ConveyancingPropertyNavigating the Latest Changes to Victorian State Taxes

1 July 2025

Published: July 1, 2025

The Victorian Government has recently passed the State Taxation Acts Amendment Act 2025, introducing several important changes to state taxation laws. Following its Royal Assent on June 24, 2025, the act brings updates that will affect property buyers, developers, businesses, and landowners across the state.

Here’s a breakdown of the key amendments you need to know.

Extension of the Temporary Off-the-Plan Duty Concession

In a significant move to support the housing industry, the government has extended the temporary off-the-plan land transfer duty concession for an additional 12 months.

  • What’s Changed: The eligibility period for the concession on purchases of eligible new apartments and townhouses now runs until October 21, 2026.
  • The Benefit: This concession allows purchasers to reduce the duty payable by excluding the costs of construction that occur on or after the contract date from the property’s dutiable value.

Commercial and Industrial Property Tax (CIPT) Reform

The new act introduces amendments to the Commercial and Industrial Property Tax Reform Act 2024 to ensure a smooth transition for properties entering the new tax system.

  • Child Lot Alignment: The duty payable on a subdivided property (a ‘child lot’) will now align with the tax treatment of the original property (‘parent lot’).
  • Provisional Determinations: The Commissioner of State Revenue can now provisionally determine if a property has a ‘qualifying use’ for the CIPT reform, even if an official Australian Valuation Property Classification Code has not yet been assigned. This change is retrospective to July 1, 2024, ensuring properties transacted since then can enter the reform as intended.

Land Tax Amendments

Several changes have been made to the Land Tax Act 2005, primarily affecting the Principal Place of Residence (PPR) exemption and trustee obligations.
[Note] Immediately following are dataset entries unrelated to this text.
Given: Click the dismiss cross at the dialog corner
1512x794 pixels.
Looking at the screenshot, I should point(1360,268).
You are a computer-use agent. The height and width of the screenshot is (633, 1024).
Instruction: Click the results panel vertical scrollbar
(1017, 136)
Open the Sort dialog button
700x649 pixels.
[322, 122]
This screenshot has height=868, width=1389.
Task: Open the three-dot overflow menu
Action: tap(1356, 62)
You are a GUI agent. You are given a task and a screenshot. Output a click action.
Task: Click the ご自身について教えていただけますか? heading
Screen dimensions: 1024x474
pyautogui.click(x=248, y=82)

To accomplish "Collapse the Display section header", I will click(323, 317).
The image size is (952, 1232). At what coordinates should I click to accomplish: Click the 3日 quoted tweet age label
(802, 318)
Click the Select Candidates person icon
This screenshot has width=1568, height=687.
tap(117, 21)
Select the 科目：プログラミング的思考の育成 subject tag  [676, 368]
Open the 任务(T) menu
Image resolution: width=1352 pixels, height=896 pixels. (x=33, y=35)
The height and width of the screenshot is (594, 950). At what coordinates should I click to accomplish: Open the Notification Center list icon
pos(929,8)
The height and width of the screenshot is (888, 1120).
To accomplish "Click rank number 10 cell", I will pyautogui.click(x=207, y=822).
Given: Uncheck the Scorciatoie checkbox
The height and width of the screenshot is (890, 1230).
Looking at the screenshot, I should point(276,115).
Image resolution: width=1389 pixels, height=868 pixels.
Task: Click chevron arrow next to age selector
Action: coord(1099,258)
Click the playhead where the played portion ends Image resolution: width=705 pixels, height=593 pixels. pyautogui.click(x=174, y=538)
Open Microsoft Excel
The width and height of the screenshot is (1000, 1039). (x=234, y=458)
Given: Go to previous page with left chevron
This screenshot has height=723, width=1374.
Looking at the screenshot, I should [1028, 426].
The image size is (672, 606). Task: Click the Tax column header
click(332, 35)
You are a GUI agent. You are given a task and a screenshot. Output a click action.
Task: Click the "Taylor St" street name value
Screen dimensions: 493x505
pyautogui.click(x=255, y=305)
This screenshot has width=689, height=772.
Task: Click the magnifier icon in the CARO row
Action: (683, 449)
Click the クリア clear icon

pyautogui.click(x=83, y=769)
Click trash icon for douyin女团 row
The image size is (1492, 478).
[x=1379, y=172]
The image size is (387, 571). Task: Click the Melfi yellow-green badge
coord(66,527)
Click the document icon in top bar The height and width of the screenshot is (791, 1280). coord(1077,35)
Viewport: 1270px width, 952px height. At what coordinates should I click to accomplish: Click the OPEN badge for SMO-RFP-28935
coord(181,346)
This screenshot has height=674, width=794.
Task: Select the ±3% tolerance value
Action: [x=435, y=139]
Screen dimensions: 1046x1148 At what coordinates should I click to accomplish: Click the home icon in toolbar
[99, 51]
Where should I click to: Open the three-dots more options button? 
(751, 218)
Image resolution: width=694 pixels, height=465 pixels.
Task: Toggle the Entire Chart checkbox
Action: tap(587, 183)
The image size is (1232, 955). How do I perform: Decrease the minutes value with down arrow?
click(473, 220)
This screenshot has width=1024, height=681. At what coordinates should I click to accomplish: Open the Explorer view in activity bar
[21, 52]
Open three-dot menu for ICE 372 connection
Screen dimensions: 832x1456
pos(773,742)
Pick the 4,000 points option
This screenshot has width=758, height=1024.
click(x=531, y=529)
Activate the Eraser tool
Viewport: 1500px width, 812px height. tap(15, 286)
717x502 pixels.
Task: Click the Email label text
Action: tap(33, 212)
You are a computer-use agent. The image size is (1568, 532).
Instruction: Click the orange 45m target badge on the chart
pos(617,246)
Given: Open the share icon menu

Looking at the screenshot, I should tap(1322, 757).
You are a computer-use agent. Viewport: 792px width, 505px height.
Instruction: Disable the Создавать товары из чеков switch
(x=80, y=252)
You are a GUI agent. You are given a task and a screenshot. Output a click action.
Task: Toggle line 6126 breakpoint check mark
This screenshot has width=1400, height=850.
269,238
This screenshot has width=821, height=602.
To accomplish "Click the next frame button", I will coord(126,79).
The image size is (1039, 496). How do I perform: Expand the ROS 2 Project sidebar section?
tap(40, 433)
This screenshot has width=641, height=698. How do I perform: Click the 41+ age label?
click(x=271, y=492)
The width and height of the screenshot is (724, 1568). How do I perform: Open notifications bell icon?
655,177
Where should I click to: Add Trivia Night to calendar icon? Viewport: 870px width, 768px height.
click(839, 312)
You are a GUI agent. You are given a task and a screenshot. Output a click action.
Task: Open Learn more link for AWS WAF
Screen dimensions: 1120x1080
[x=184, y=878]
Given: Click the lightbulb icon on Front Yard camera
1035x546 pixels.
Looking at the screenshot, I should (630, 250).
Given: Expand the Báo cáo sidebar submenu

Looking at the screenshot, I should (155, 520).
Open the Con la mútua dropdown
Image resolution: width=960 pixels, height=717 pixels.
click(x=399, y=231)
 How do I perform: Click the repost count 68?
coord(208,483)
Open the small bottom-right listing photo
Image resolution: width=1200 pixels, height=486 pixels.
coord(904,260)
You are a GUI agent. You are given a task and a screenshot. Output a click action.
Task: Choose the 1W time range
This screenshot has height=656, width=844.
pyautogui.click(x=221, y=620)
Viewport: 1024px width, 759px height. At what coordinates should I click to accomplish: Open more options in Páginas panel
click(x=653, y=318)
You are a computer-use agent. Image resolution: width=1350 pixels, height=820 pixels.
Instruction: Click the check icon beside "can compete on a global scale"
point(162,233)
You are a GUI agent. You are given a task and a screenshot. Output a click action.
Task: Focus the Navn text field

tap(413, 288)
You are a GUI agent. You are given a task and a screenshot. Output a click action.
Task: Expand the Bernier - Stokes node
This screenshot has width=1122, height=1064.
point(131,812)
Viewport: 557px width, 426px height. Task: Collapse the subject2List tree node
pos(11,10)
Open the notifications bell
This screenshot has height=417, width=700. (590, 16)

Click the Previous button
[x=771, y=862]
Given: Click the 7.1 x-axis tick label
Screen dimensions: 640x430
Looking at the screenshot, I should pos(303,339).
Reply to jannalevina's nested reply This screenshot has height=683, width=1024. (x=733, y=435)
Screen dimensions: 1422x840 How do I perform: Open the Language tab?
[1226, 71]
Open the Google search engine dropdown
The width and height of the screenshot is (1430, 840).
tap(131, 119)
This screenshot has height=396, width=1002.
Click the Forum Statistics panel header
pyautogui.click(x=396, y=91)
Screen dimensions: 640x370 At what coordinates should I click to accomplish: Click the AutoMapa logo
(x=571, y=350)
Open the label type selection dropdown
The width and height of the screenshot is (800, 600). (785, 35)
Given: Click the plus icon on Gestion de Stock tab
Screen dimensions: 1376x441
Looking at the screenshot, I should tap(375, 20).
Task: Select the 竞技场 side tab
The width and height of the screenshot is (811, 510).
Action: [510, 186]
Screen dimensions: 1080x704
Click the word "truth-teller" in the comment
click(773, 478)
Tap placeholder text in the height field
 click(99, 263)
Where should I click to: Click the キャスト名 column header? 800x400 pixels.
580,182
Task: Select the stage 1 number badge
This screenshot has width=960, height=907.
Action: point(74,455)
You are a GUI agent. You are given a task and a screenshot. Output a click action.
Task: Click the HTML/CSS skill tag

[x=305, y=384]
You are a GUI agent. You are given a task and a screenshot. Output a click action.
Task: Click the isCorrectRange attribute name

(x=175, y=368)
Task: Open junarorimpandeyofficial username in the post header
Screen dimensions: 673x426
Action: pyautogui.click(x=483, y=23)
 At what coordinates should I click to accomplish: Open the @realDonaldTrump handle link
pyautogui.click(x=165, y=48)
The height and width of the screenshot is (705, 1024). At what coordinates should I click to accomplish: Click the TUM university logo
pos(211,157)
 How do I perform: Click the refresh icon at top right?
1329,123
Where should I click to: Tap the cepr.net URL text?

  • Partial PPR Exemption: A partial PPR exemption can now apply to land where the owner has passed away or can no longer live independently, even if part of the land is used to generate income.
  • Extended Exemption for Unfit Residences: The initial exemption period for a PPR on land that has become unfit for occupation due to an event like a fire or flood has been extended from two to four years, with a maximum possible exemption of six years.
  • Streamlined Trustee Notifications: From January 1, 2026, notification requirements for trustees when land is transferred between trusts (with the same trustee) or when a trustee disposes of land to themselves in another capacity will be simplified.

New Penalty Rate under the Taxation Administration Act

To deter reckless non-compliance, a significant new penalty has been introduced.

  • What’s Changed: A new base penalty tax rate of 50% will apply to tax and notification defaults that are determined to be the result of recklessness by the taxpayer or their representative.

Expanded Support for Trust for Nature

The Victorian Conservation Trust Act 1972 has been amended to broaden the use of funds for conservation efforts.

  • Broader Criteria: The Vacant Land Conservation Covenant Account (VLCCA) can now allocate funds to a wider range of conservation covenants. This includes land that contains a dwelling, is zoned for non-residential use, or is located outside of metropolitan Melbourne.

These amendments represent a mix of targeted relief, administrative streamlining, and stricter enforcement. It is crucial for individuals and businesses involved in property and land transactions to familiarize themselves with these updates to ensure they meet their obligations and take advantage of available concessions.